DOCUMENT SECTION:
Remediation Initiative

 

l  We are committed to establishing the disclosure controls and procedures but due to limited qualified resources in the region, we were not able to hire sufficient internal audit resources by June 30, 2012. However, internally we established a central management center to recruit more senior qualified people in order to improve our internal control procedures. Externally, we are looking forward to engaging an accounting firm to assist the Company in improving the Company’s internal control system based on the COSO Framework. We also will increase our efforts to hire the qualified resources.

l  We intend to establish an audit committee of the board of directors as soon as practicable. We envision that the audit committee will be primarily responsible for reviewing the services performed by our independent auditors, evaluating our accounting policies and our system of internal controls.

 

Conclusion

 

The Company did not have sufficient and skilled accounting personnel with an appropriate level of technical accounting knowledge and experience in the application of generally accepted accounting principles accepted in the United States of America commensurate with the Company’s disclosure controls and procedures requirements, which resulted in a number of deficiencies in disclosure controls and procedures that were identified as being significant. The Company’s management believes that the number and nature of these significant deficiencies, when aggregated, was determined to be a material weakness.

DATA TO EXAMINE:
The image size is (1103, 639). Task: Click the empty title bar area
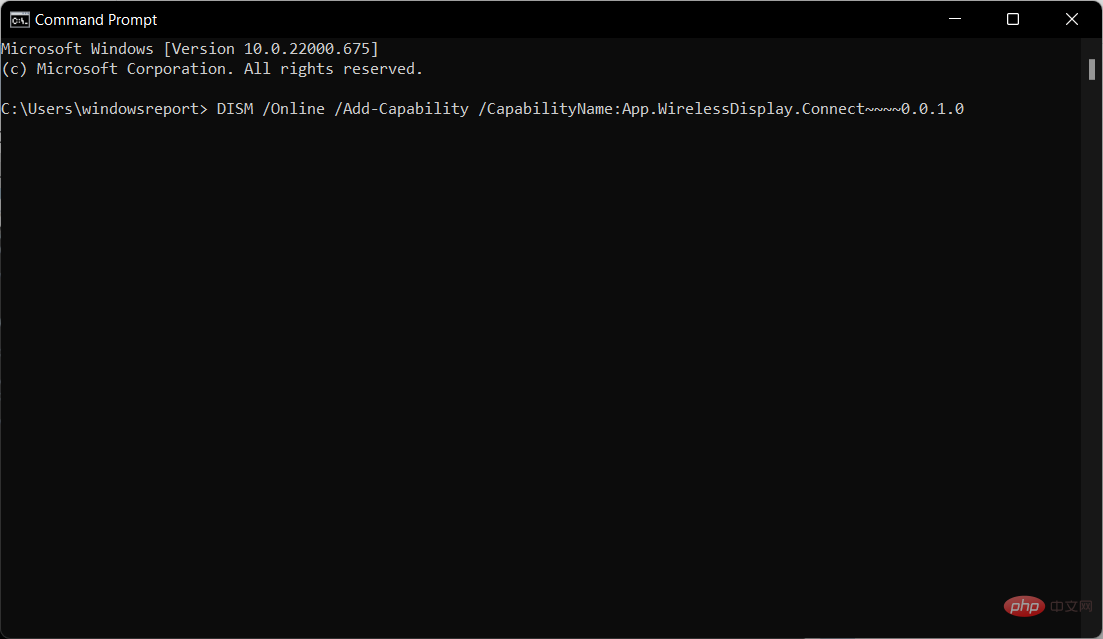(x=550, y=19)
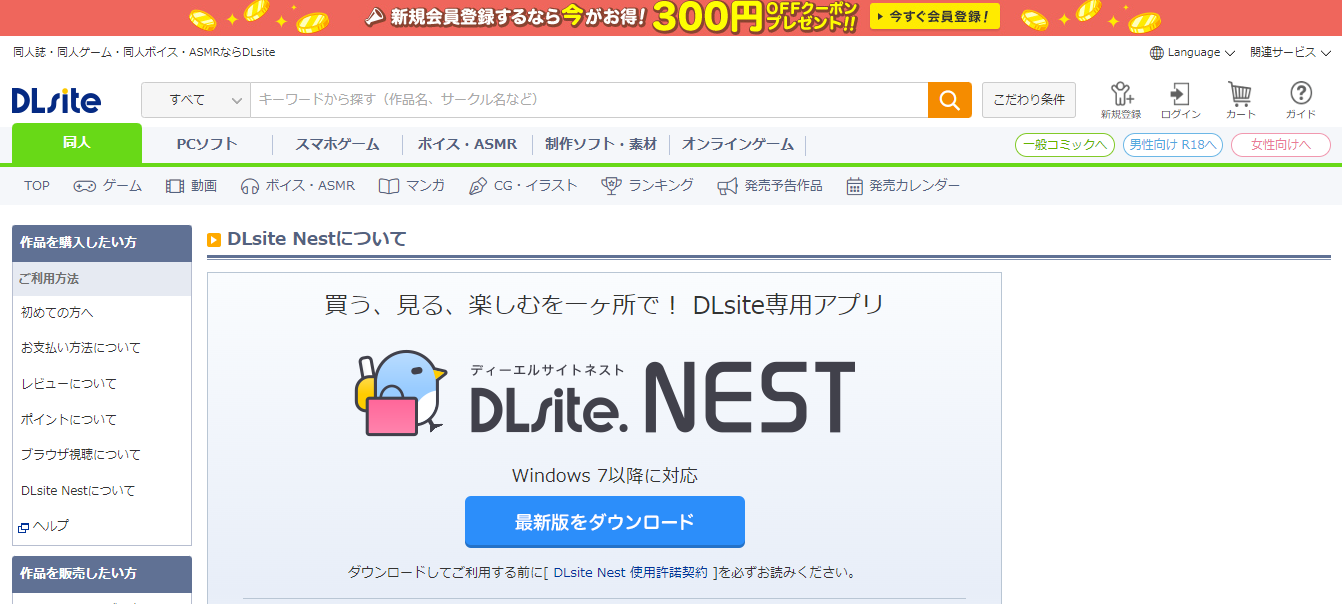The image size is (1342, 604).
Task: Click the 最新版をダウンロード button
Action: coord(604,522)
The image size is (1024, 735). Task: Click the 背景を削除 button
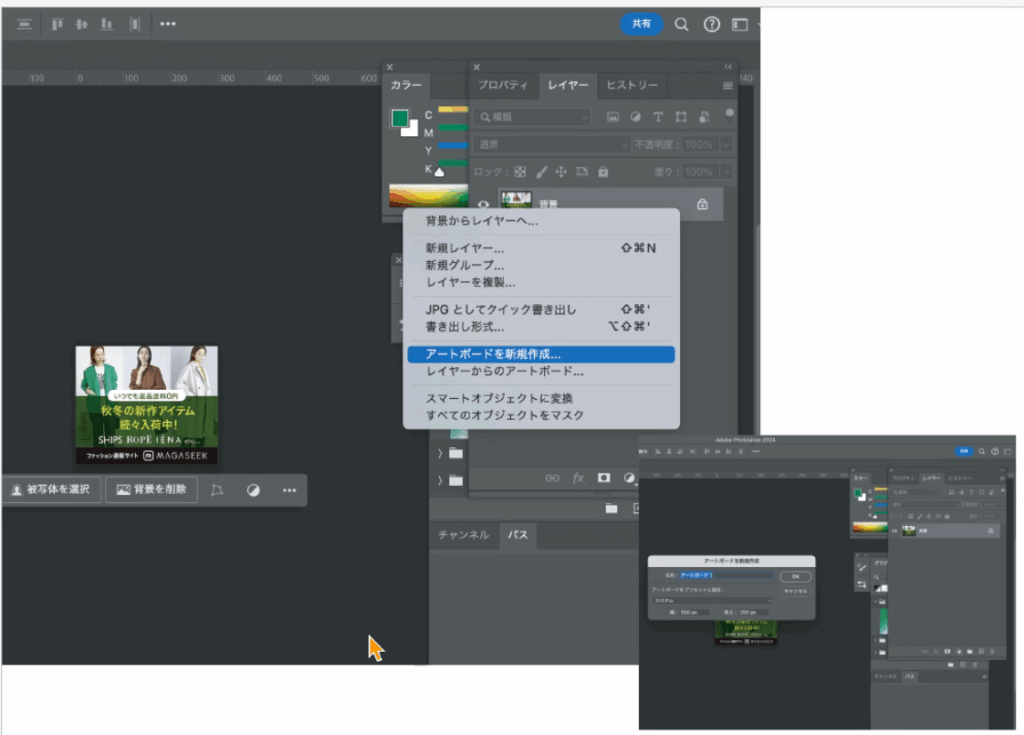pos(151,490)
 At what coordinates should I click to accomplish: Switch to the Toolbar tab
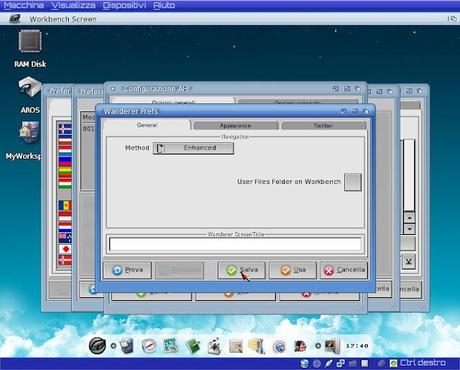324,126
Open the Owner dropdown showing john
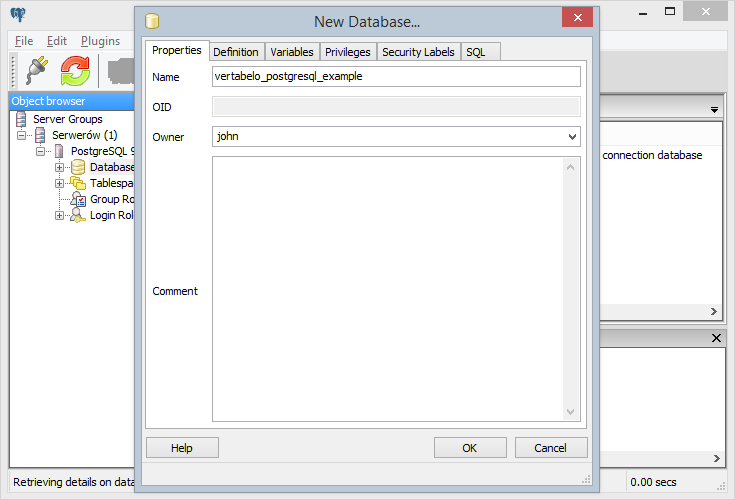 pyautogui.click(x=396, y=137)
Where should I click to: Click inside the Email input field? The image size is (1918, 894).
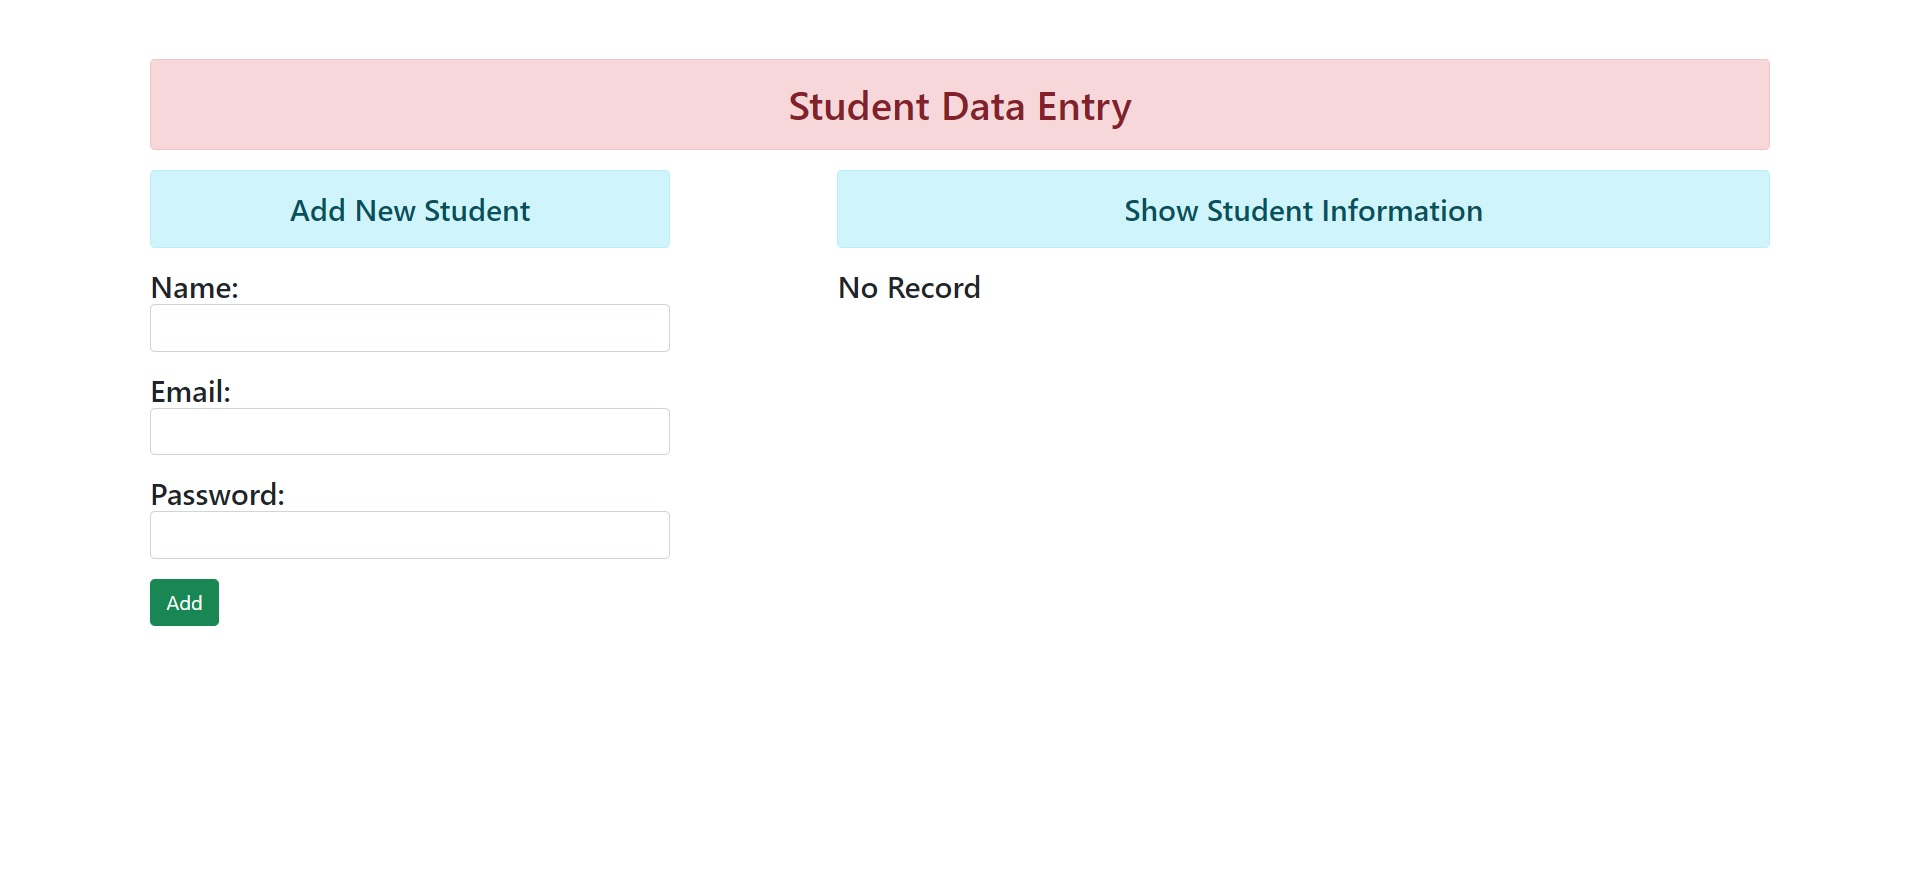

PROBLEM:
Copy out the remediation and conclusion section above word for word, in full.

ANSWER SECTION:
Remediation Initiative

 

l  We are committed to establishing the disclosure controls and procedures but due to limited qualified resources in the region, we were not able to hire sufficient internal audit resources by June 30, 2012. However, internally we established a central management center to recruit more senior qualified people in order to improve our internal control procedures. Externally, we are looking forward to engaging an accounting firm to assist the Company in improving the Company’s internal control system based on the COSO Framework. We also will increase our efforts to hire the qualified resources.

l  We intend to establish an audit committee of the board of directors as soon as practicable. We envision that the audit committee will be primarily responsible for reviewing the services performed by our independent auditors, evaluating our accounting policies and our system of internal controls.

 

Conclusion

 

The Company did not have sufficient and skilled accounting personnel with an appropriate level of technical accounting knowledge and experience in the application of generally accepted accounting principles accepted in the United States of America commensurate with the Company’s disclosure controls and procedures requirements, which resulted in a number of deficiencies in disclosure controls and procedures that were identified as being significant. The Company’s management believes that the number and nature of these significant deficiencies, when aggregated, was determined to be a material weakness.